機体は破壊され、搭載されていた強酸性物質で、一部は溶解した。
スマホの向こうで、息を吸い込む音がした。
病院の屋上から、すべてのドローンが一斉に落下した。
仙波との通話は切れた。
恭介が片手を上げる。
待機していた人たちが、地上のドローンを素早く回収した。
「なんか、すげえな」
白井が、緊張感をまとったまま口を開く。
「俺、一回攻撃受けたからな。ドローンは脅威だよ。だから対処してた」
「白井の家、大丈夫かな」
心配そうな悠斗に、恭介は答える。
「家屋に浸入したら、防犯装置が作動するし、柏内さんと寿和子さんは、すでに脱出済みだ」
「仙波はどうする?」
「今は、ほっとく」
仙波は白井の家に向かった部下に、ミッションの停止指令を出した。
あれだけのドローンを一斉に封じ込める奴なら、家の方も万全の対策を取っているだろう。

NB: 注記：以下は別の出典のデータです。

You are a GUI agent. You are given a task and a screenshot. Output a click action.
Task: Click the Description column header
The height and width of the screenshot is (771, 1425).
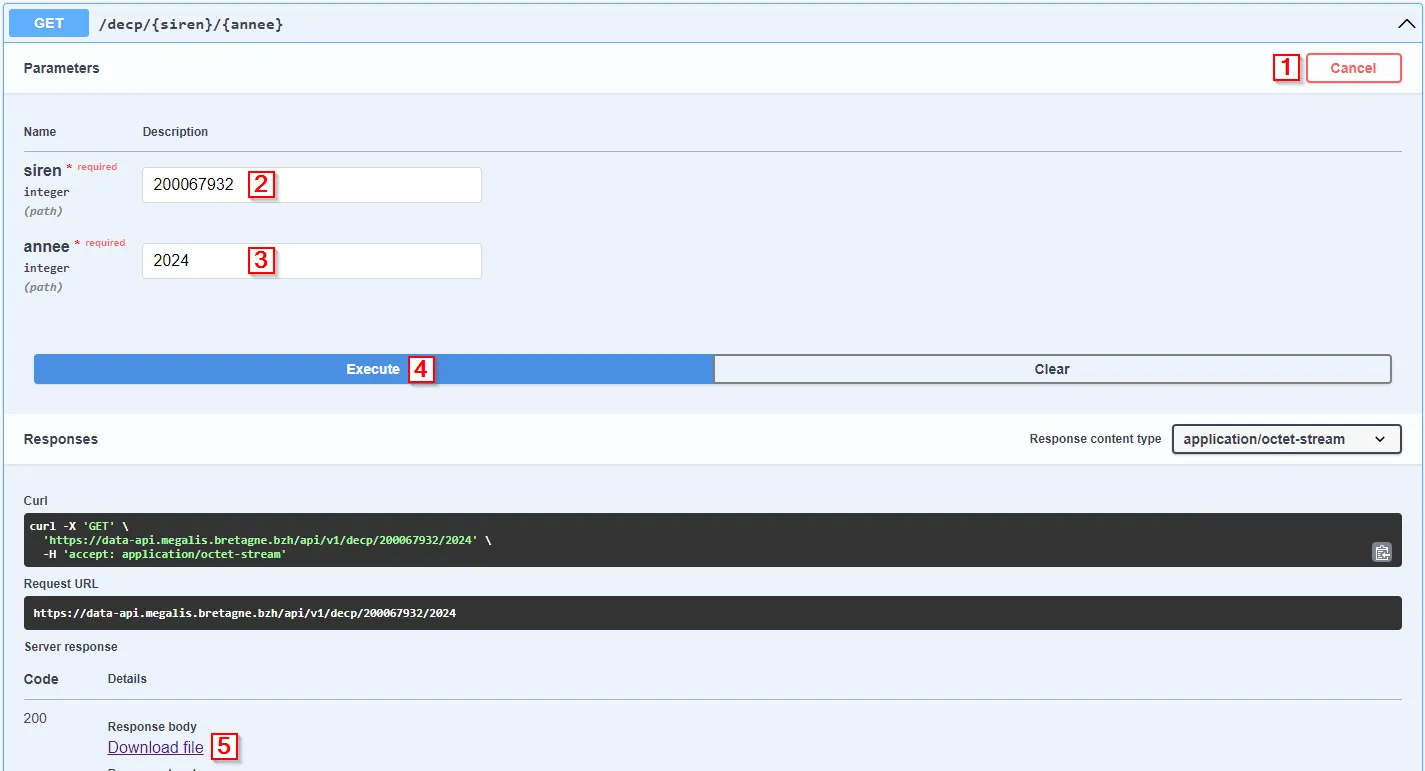[175, 131]
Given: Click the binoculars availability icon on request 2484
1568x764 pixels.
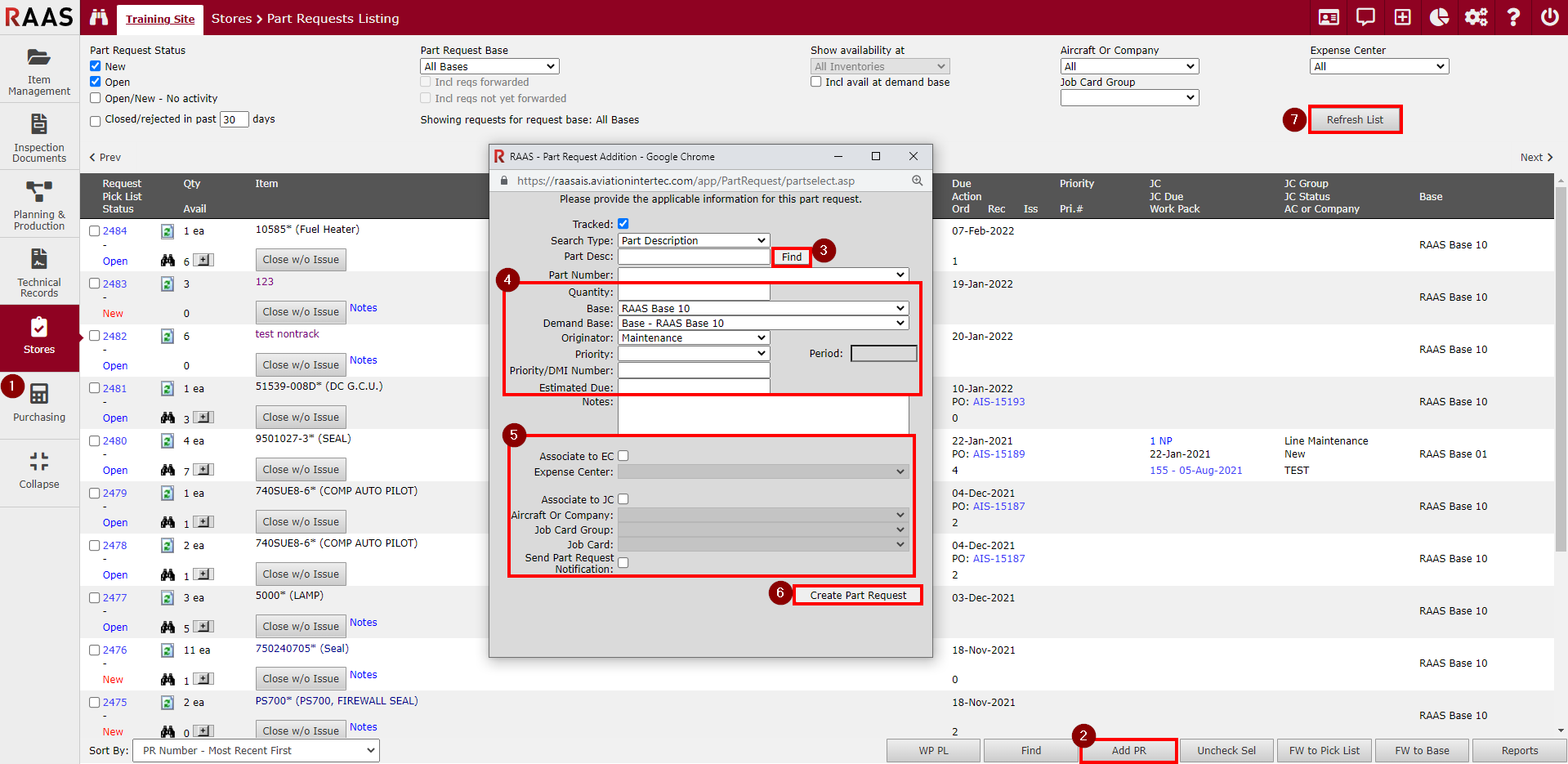Looking at the screenshot, I should pos(168,260).
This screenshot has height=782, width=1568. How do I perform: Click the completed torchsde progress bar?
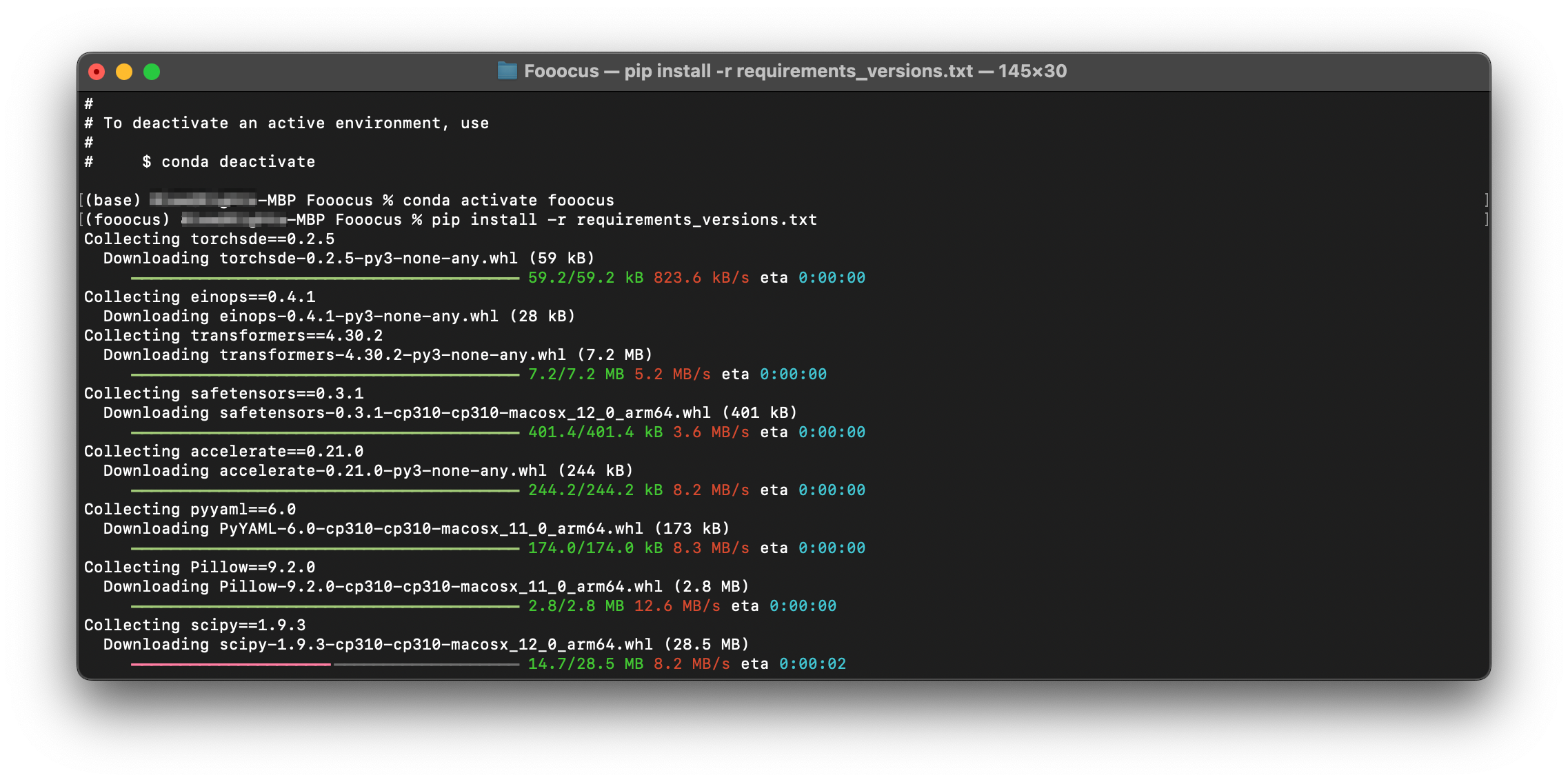click(x=324, y=278)
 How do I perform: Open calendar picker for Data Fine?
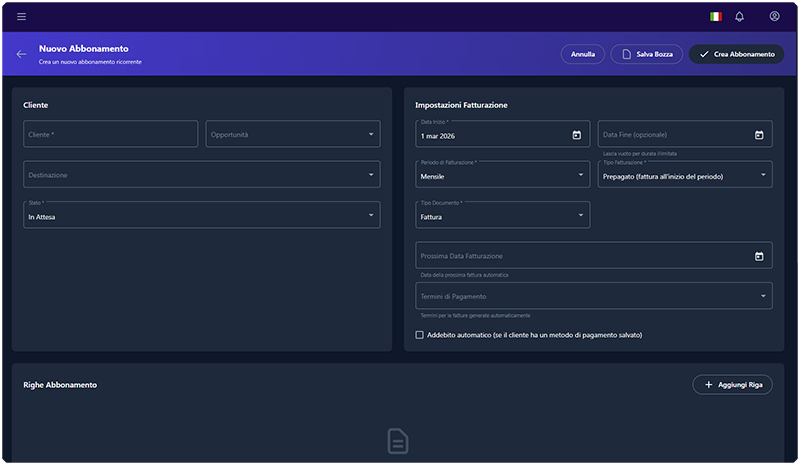[x=758, y=135]
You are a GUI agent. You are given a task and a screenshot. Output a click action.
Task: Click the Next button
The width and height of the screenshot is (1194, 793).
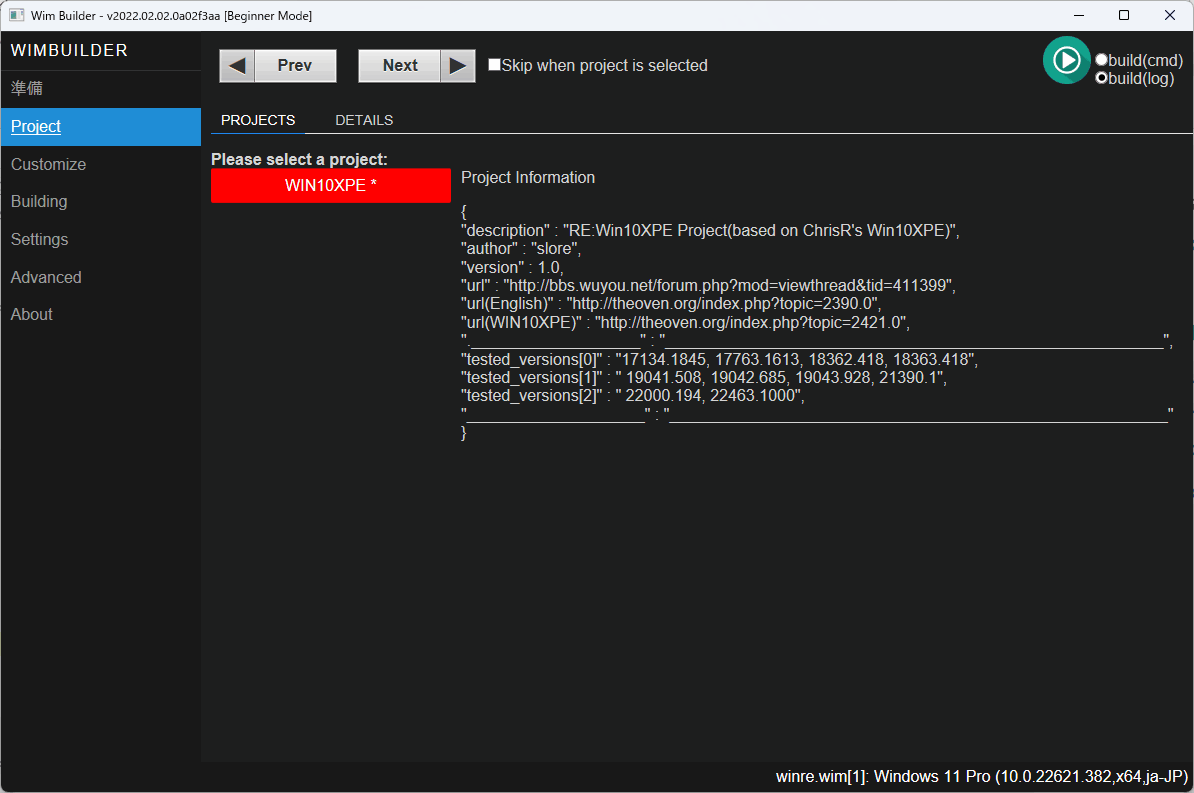tap(399, 65)
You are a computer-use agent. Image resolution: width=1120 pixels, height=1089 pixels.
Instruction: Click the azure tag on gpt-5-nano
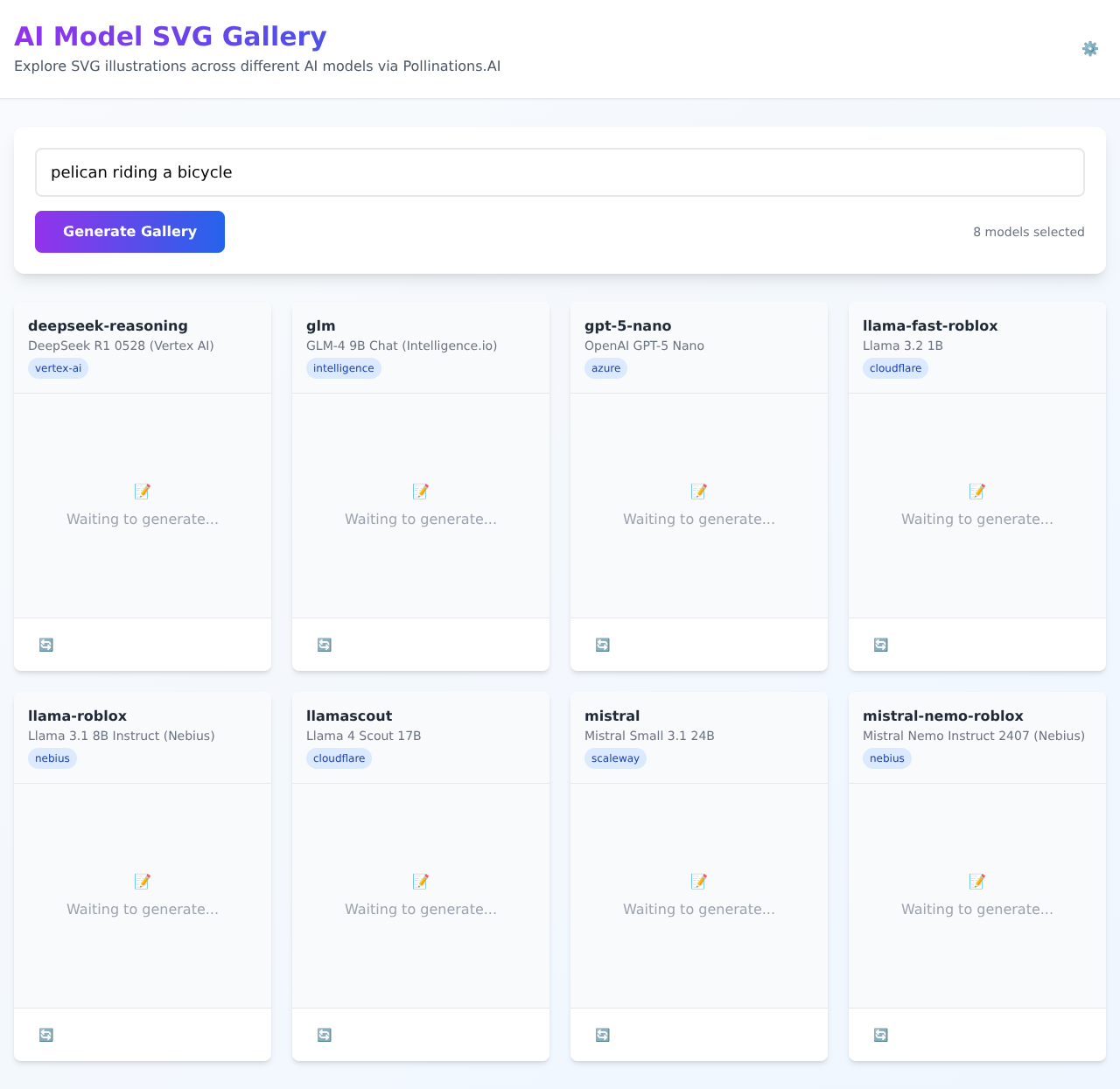tap(606, 368)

まさか、高校生の分際で、ドローン攻撃を地上から防衛するシステムなど、用意できるとは思っていなかった。
それにしても
仙波は笑う。
『俺が何の手も打たず、ここまで来たと思うのか』
あのセリフはちょいと響いた。
「俺が何の手も打たず」とは、藤影創介が、しばしば口にする言葉である。
「血は争えない、ということか」
歯をむき出しにしながら、仙波は笑い続けた。